Soil slurry incubations with Iona Island Marsh (II; 0-6 mg L-1), Piermont Marsh (PM; 0-12 mg L-1) and Saw Mill Creek Marsh (SM; 17-27 mg L-1) wetland soils demonstrated that: (1) C (as acetate), but not N (NO3- or NH4+), additions significantly enhanced CH4 (>150X) and CO2 (>1.7X) production rates; and (2) CH4 production in slurry experiments was correlated to salinity (r2=0.81) except for FB (20-28 mg L-1) sediments which produced more total C-CH4 day-1 than SM soils with similar salinity but with a history of less anthropogenic inputs.

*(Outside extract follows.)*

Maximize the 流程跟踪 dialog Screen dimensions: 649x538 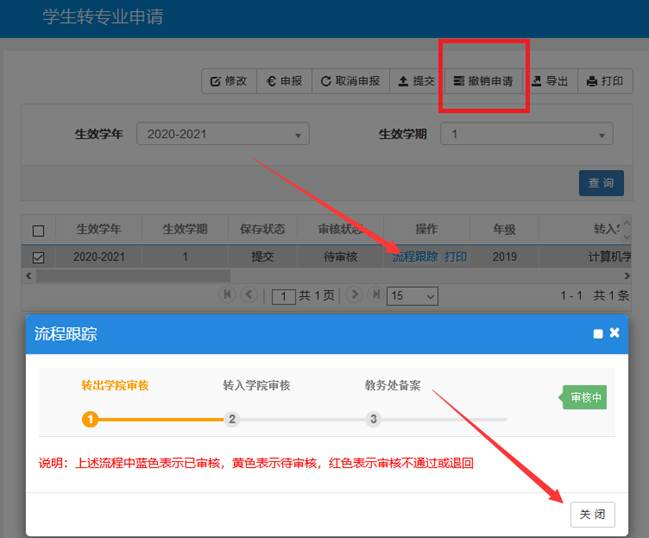598,334
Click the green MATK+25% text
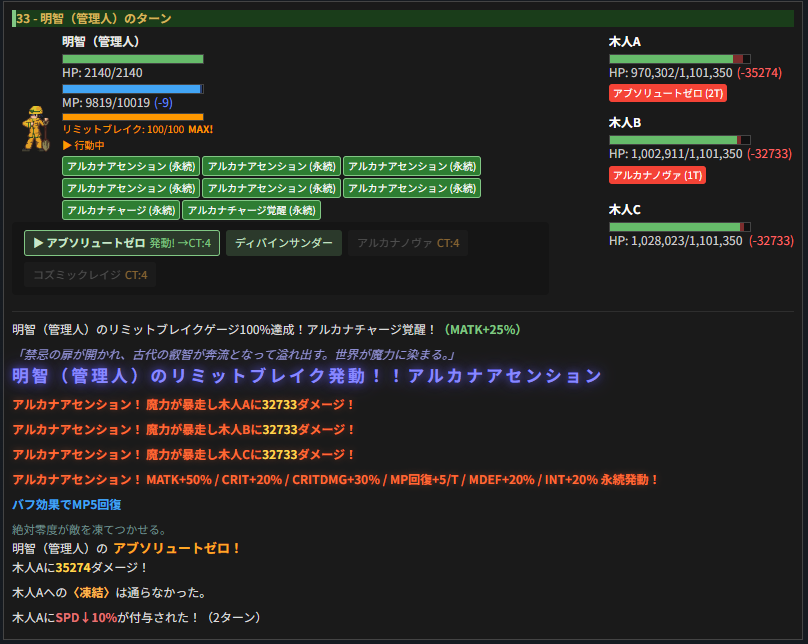The width and height of the screenshot is (808, 644). [x=483, y=328]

Contextual sequencing data also showed (3) that each wetland site had dissimilar methanogenic and sulfate reducing communities, which were not impacted by treatments revealing that the enhancement of GHG production was driven by alterations in microbial activity, not abundance. Lastly, (4) enhanced production, estuarine soils and sediments mineralized less than 20% of C additions as GHGs indicating wetland soils and embayment sediments are sinks of anthropogenic C. The differences observed in CH4 production lead to much higher estimates of the global warming potentials (CO2 equivalents) from these soils/sediments with added acetate (1784 ± 830, 1289 ± 263, 245 ± 27 and 605 ± 216 µg C day-1 g-1 dry soil C for II, PM, SM and FB, respectively) compared with unamended soils (109 ± 12, 157 ± 16, 164 ± 17 and163 ± 39 µg C day-1 g-1 of dry soil C for II, PM, SM and FB respectively) during the incubation period. Given these data, C pollution from megacities have the potential to increase GHG production from the environment across salinity gradients, with soils/sediments (FB) most exposed “primed” for higher production rates.

These data address significant knowledge gaps in the fields of both estuarine and soil science. It has long been posited that anthropogenic inputs including wastewater treatment from coastal megacities enhance GHG production, concentrations and efflux in estuarine waters. This potential loading mechanism has been utilized to explain supersatured GHG concentrations in estuaries worldwide. My studies pioneer the linkage of FIB explicitly to both CH4 and CO2 values on the scale of an entire tidal estuary. The soil incubations were also, to my knowledge, the first C addition experiments in temperate wetland soils. Enhanced production via urban inputs demonstrated here likely occurs in areas such as tributaries and embayments (CSO discharge sites) that have historically received less research attention. For example, a large area fraction (34%) of the HRE is shallow (feet) and these shallow areas receive the largest delivery of both urban and terrestrial inputs and have received almost no research attention examining estuarine GHG dynamics. Consequently, GHG released from estuaries is almost certainty significantly underestimated. C additions from wastewater treatment including CSOs alters the environment, likely removes typical controls for microbial production in anaerobic soils/sediments, resulting in permanent “hotspots” or GHG production and efflux, akin to agricultural systems. Overall, these data demonstrate that CSO discharge is likely a relevant management concern beyond the well-recognized human health (fecal contact) and ecosystem impacts (eutrophication) and warrants substantial further study.